Going Native with the Web Notifications API

Jack Misteli

In my opinion, notifications are ONE of the main features that separate a website from an app, especially now that Progressive Web Applications (PWAs) are all the rage. So having notifications showing up will make your site feel even more like a native app.

The Notifications API’s interface is through the JavaScript Notification object, which has a lot of properties. Some are visual, others programmatic, some are just metadata and others are even audio-sensorial ones!

The visual properties are as follow:

const notificationsProperties = {
  "title": "Picture Time",
  "body": "Time to look at some random pictures",
  "icon": "https://picsum.photos/200",
  "image": "https://picsum.photos/400",
  // A badge is an image we display
  // when there is not enough space to display the notification
  "badge": "https://picsum.photos/300/200",
  // Direction decides if the notification goes
  // from left to right, right to left or let the browser decide
  "dir": "ltr",
  // As part of the direct user experience we also have 
  // Audio- ....
  "silent": ""
  // ... sensorial
  "vibrate": [200, 100, 200],
}

title, body, icon, image and badge will all look different depending on the operating system you are using. Here is what it looks like on Windows 10:

Notification screenshot on windows


Now let’s take a look at our more programmatic properties (feel free to criticize my classification I’m not super happy with it either 🤓).

{
  //...
  onshow: () => console.log("We are showing a Notification"),
  onerror: () => console.log("There was an error showing a Notification"),
  onclose: () => console.log("Closing the Notification"),
  // Informs the user if a notification replaced a previous one
  renotify: null,
  // If set to true the notification will stick to the screen until the user interacts with it
  requireInteraction: true,
  // We'll get into actions later
  actions: []
}

We’re not going to explore what you can do with the metadata here.
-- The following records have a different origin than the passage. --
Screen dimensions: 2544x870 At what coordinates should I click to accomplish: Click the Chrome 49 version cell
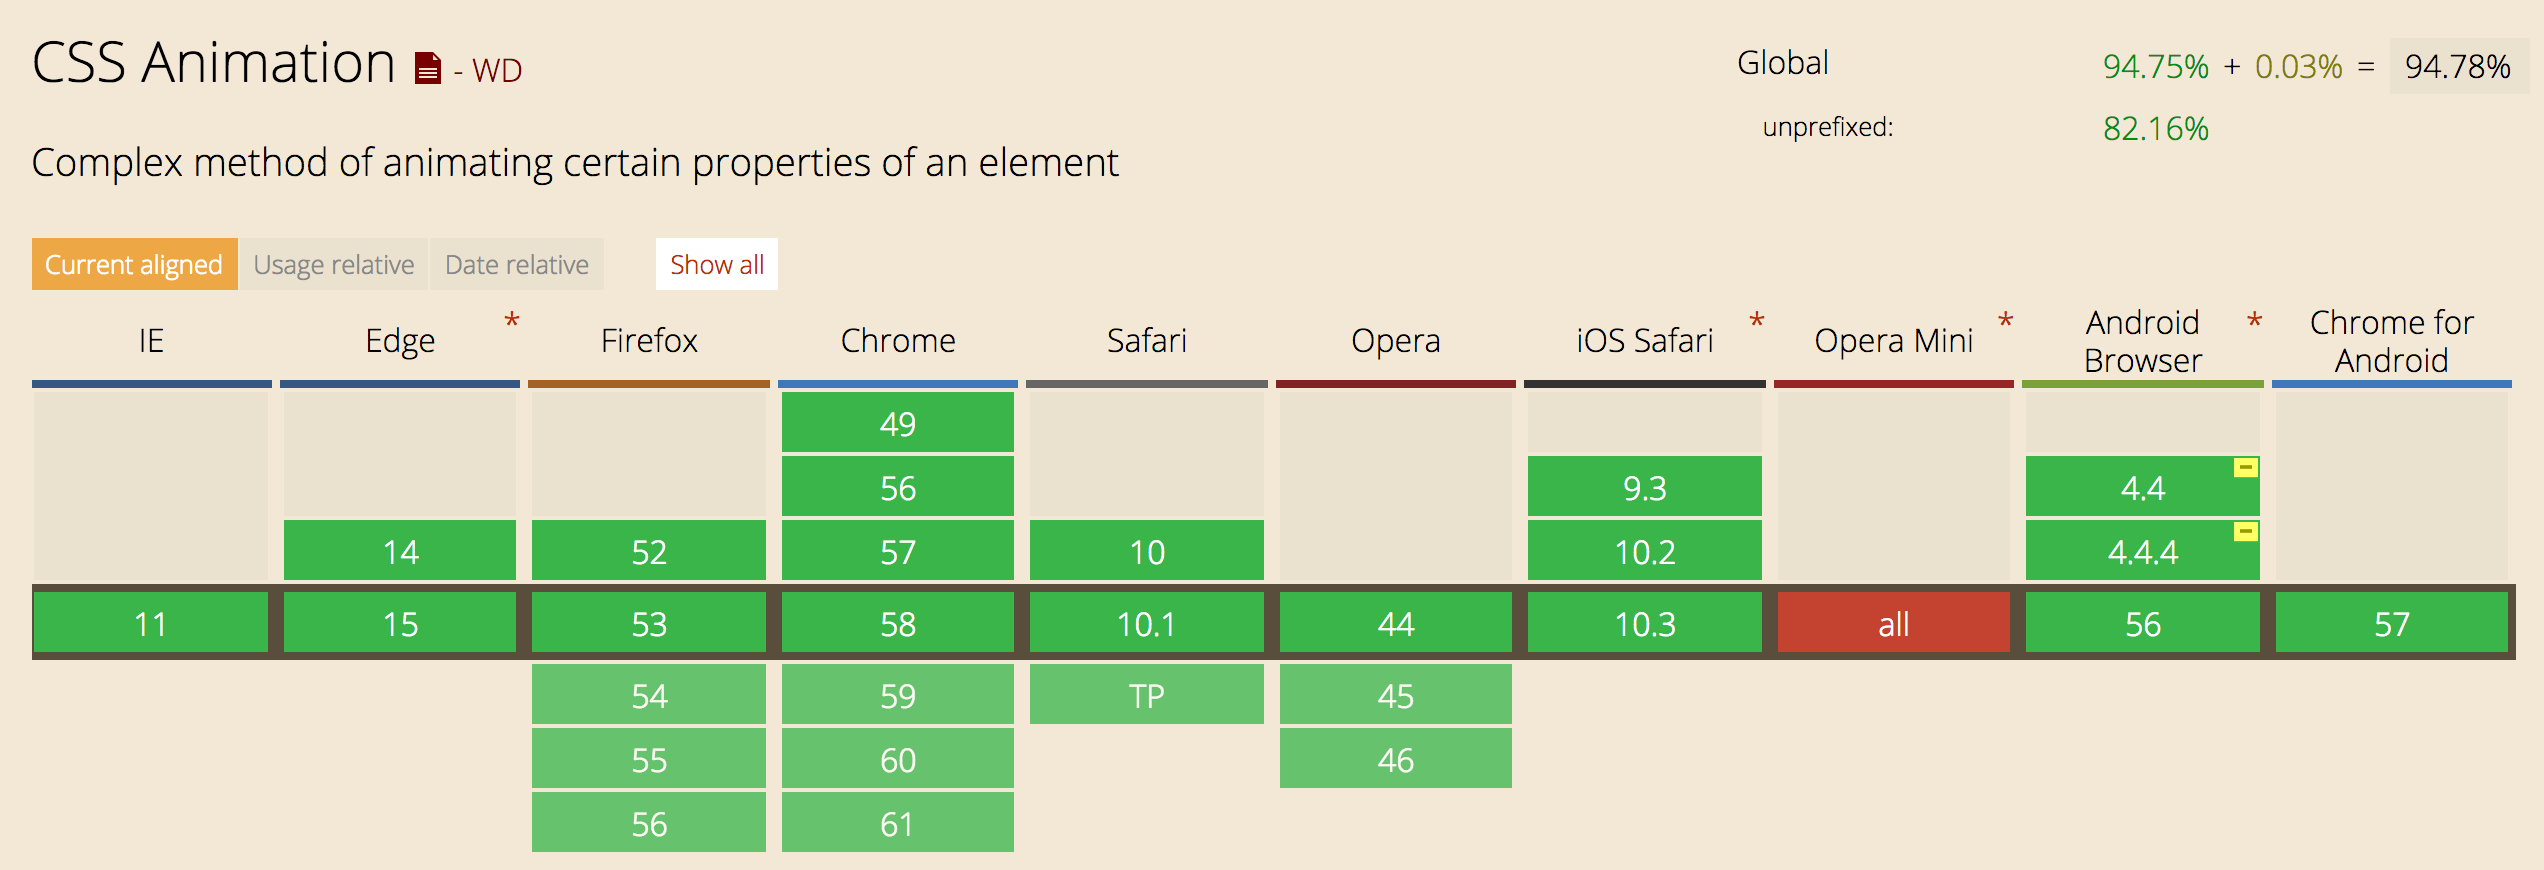(x=897, y=423)
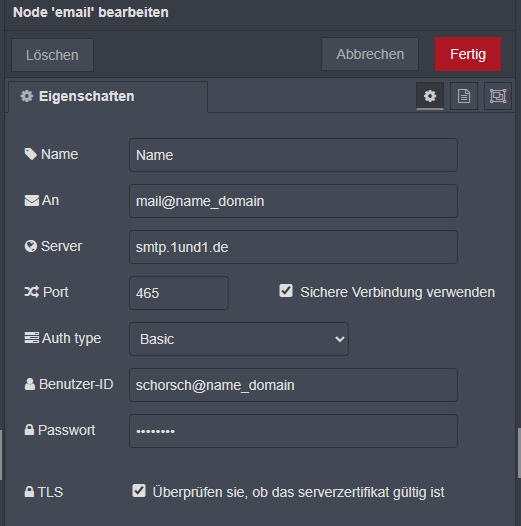Focus the Passwort input field
521x526 pixels.
(293, 431)
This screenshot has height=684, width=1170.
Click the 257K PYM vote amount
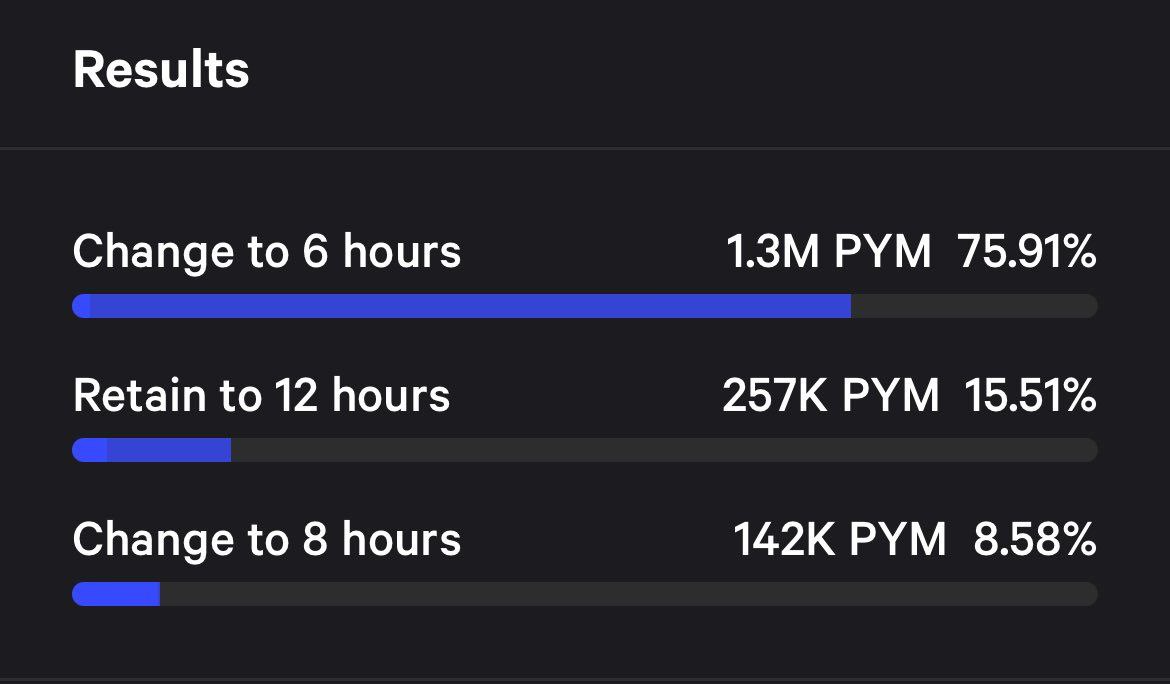click(830, 396)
But here they are for good measure:

{
  "lang": "",
  "tag": "",
  "timestamp": 1581390179474,
  "data": null
}

Creating a Notification

Now that we sort of know what is in a notification, let’s take a look on how we can create it:

const notification = new Notification('Stop Working', notificationsProperties);

DONE! It is pretty easy. But two important things:

  • The first one is not very important. You might have noticed in our screenshot that the title of the notification was Stop Working. But in our options we set : "title": "Picture Time". That is because the title can only be set in the notification constructor which we set as “Stop Working”.
  • Second important thing. We cannot just force notifications to our users. We need to get their permission first. If you want to learn more about permissions you might want to check out our article about the (Permission API)[/js/permissions-api/].

Here’s a short snippet for dealing with asking for permission:

// Checking if we already have permission to send notifications
const notificationsAllowed = await navigator.permissions.query({name: 'notifications'});

if (notificationsAllowed.state !== 'granted'){
  // Requesting permission
  const permission = await Notification.requestPermission();

  // If the permission is not granted the application won't work
  if (permission !== 'granted') {
    // I am a very sour developer so I replace all of my page with an error message
    // DON'T DO LIKE ME AND BE A FRIENDLY DEV INSTEAD!
    document.body.innerHTML = '<h1> This app can\'t work without notification bye </h1>';
    return;
  }
}
// Then you can continue with your notification driven code

You can also get the notifications status by running:

const notificationsAllowed = Notification.permission;

Actions

Actions are little buttons at the bottom of your notifications. We can define them as followed:

actions: [{
  title: 'Show More',
  action: () => {console.log('code to show more images');}
},{
  title: 'Close',
  action: () => { console.log('Bye bye');}
}]

Notification screenshot on windows with action buttons

However you can’t just add actions to your notification options as we did before. We can only register them in a service worker:

Module: main.js

if('serviceWorker' in navigator) {
  // First we need to register our service worker
  navigator.serviceWorker.register('serviceWorker.js', { scope: './' })
    .then(async () => {
      //... check if notifications are allowed
      // ... define notificationsProperties with actions
      const serviceWorkerRegistration = navigator.serviceWorker.ready
      // This will show the notification with the actions
      serviceWorkerRegistration.showNotification('Stop Working', notificationsProperties);
    });
}

And there you are you have notifications which can also work offline!


Inside of our Service Worker we can register event listeners to see how our users interact with our notifications:

Module: serviceWorker.js

self.addEventListener('notificationclick', (event) => {
	console.log('our user clicked on the notification!')
    // Send user data analytics 🔥 🔥 🔥
}, false);

And there you are! I hope you learned a few tricks and will develop some fancy websites/web apps with a native feel ✨.